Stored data

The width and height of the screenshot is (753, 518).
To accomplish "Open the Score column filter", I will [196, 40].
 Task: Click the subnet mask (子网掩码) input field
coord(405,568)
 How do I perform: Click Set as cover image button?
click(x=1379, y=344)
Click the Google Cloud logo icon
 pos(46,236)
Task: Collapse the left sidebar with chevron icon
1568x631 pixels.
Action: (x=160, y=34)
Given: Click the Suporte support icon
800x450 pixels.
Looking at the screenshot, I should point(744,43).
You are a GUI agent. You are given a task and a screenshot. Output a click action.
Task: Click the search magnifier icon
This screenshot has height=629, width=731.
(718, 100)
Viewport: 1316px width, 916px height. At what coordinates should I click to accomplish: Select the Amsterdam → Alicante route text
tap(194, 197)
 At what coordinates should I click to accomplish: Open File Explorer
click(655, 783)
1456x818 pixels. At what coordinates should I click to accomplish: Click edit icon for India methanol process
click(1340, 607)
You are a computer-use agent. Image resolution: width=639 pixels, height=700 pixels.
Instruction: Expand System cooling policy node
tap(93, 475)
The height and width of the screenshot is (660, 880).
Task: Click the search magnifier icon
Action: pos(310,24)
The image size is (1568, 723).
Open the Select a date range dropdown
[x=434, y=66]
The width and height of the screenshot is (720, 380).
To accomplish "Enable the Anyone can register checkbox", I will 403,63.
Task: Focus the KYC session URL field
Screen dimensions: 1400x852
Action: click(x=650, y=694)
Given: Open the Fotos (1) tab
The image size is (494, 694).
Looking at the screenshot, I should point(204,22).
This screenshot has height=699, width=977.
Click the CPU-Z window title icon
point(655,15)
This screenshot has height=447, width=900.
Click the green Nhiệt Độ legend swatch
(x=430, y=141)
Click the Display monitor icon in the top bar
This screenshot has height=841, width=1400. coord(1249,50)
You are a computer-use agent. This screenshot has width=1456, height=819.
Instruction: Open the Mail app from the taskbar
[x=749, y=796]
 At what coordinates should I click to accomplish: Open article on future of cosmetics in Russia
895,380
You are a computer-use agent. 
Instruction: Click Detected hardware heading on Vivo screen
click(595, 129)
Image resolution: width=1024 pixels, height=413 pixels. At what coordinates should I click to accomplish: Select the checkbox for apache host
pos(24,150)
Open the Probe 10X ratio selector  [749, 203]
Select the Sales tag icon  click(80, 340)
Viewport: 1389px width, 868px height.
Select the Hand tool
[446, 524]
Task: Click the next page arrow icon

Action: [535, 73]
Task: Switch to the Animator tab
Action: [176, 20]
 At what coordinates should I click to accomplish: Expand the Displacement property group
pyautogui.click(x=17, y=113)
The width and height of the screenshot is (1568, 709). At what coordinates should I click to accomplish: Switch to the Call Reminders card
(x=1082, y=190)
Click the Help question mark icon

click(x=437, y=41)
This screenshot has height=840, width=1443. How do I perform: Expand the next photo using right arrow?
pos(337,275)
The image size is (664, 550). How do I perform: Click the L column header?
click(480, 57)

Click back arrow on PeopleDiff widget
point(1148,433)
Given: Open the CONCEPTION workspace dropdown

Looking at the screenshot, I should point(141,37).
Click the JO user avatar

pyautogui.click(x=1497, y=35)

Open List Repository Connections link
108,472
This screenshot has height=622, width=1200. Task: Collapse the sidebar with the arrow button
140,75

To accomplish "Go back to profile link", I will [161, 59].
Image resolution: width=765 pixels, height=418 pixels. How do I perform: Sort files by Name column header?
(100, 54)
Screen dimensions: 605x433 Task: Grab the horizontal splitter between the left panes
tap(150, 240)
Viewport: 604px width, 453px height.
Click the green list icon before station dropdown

Task description:
Lay out every line of the listing above as a numbered list, skipping any blank lines.

The result:
1. The width and height of the screenshot is (753, 518).
2. To accomplish "Open the Score column filter", I will [196, 40].
3.  Task: Click the subnet mask (子网掩码) input field
4. coord(405,568)
5.  How do I perform: Click Set as cover image button?
6. click(x=1379, y=344)
7. Click the Google Cloud logo icon
8.  pos(46,236)
9. Task: Collapse the left sidebar with chevron icon
10. 1568x631 pixels.
11. Action: (x=160, y=34)
12. Given: Click the Suporte support icon
13. 800x450 pixels.
14. Looking at the screenshot, I should point(744,43).
15. You are a GUI agent. You are given a task and a screenshot. Output a click action.
16. Task: Click the search magnifier icon
17. This screenshot has height=629, width=731.
18. (718, 100)
19. Viewport: 1316px width, 916px height. At what coordinates should I click to accomplish: Select the Amsterdam → Alicante route text
20. tap(194, 197)
21.  At what coordinates should I click to accomplish: Open File Explorer
22. click(655, 783)
23. 1456x818 pixels. At what coordinates should I click to accomplish: Click edit icon for India methanol process
24. click(1340, 607)
25. You are a computer-use agent. Image resolution: width=639 pixels, height=700 pixels.
26. Instruction: Expand System cooling policy node
27. tap(93, 475)
28. The height and width of the screenshot is (660, 880).
29. Task: Click the search magnifier icon
30. Action: pos(310,24)
31. The image size is (1568, 723).
32. Open the Select a date range dropdown
33. [x=434, y=66]
34. The width and height of the screenshot is (720, 380).
35. To accomplish "Enable the Anyone can register checkbox", I will 403,63.
36. Task: Focus the KYC session URL field
37. Screen dimensions: 1400x852
38. Action: click(x=650, y=694)
39. Given: Open the Fotos (1) tab
40. The image size is (494, 694).
41. Looking at the screenshot, I should point(204,22).
42. This screenshot has height=699, width=977.
43. Click the CPU-Z window title icon
44. point(655,15)
45. This screenshot has height=447, width=900.
46. Click the green Nhiệt Độ legend swatch
47. (x=430, y=141)
48. Click the Display monitor icon in the top bar
49. This screenshot has height=841, width=1400. coord(1249,50)
50. You are a computer-use agent. This screenshot has width=1456, height=819.
51. Instruction: Open the Mail app from the taskbar
52. [x=749, y=796]
53.  At what coordinates should I click to accomplish: Open article on future of cosmetics in Russia
54. 895,380
55. You are a computer-use agent. 
56. Instruction: Click Detected hardware heading on Vivo screen
57. click(595, 129)
58. Image resolution: width=1024 pixels, height=413 pixels. At what coordinates should I click to accomplish: Select the checkbox for apache host
59. pos(24,150)
60. Open the Probe 10X ratio selector  [749, 203]
61. Select the Sales tag icon  click(80, 340)
62. Viewport: 1389px width, 868px height.
63. Select the Hand tool
64. [446, 524]
65. Task: Click the next page arrow icon
66. Action: [535, 73]
67. Task: Switch to the Animator tab
68. Action: [176, 20]
69.  At what coordinates should I click to accomplish: Expand the Displacement property group
70. pyautogui.click(x=17, y=113)
71. The width and height of the screenshot is (1568, 709). At what coordinates should I click to accomplish: Switch to the Call Reminders card
72. (x=1082, y=190)
73. Click the Help question mark icon
74. click(x=437, y=41)
75. This screenshot has height=840, width=1443. How do I perform: Expand the next photo using right arrow?
76. pos(337,275)
77. The image size is (664, 550). How do I perform: Click the L column header?
78. click(480, 57)
79. Click back arrow on PeopleDiff widget
80. point(1148,433)
81. Given: Open the CONCEPTION workspace dropdown
82. Looking at the screenshot, I should point(141,37).
83. Click the JO user avatar
84. pyautogui.click(x=1497, y=35)
85. Open List Repository Connections link
86. 108,472
87. This screenshot has height=622, width=1200. Task: Collapse the sidebar with the arrow button
88. 140,75
89. To accomplish "Go back to profile link", I will [161, 59].
90. Image resolution: width=765 pixels, height=418 pixels. How do I perform: Sort files by Name column header?
91. (100, 54)
92. Screen dimensions: 605x433 Task: Grab the horizontal splitter between the left panes
93. tap(150, 240)
94. Viewport: 604px width, 453px height.
95. Click the green list icon before station dropdown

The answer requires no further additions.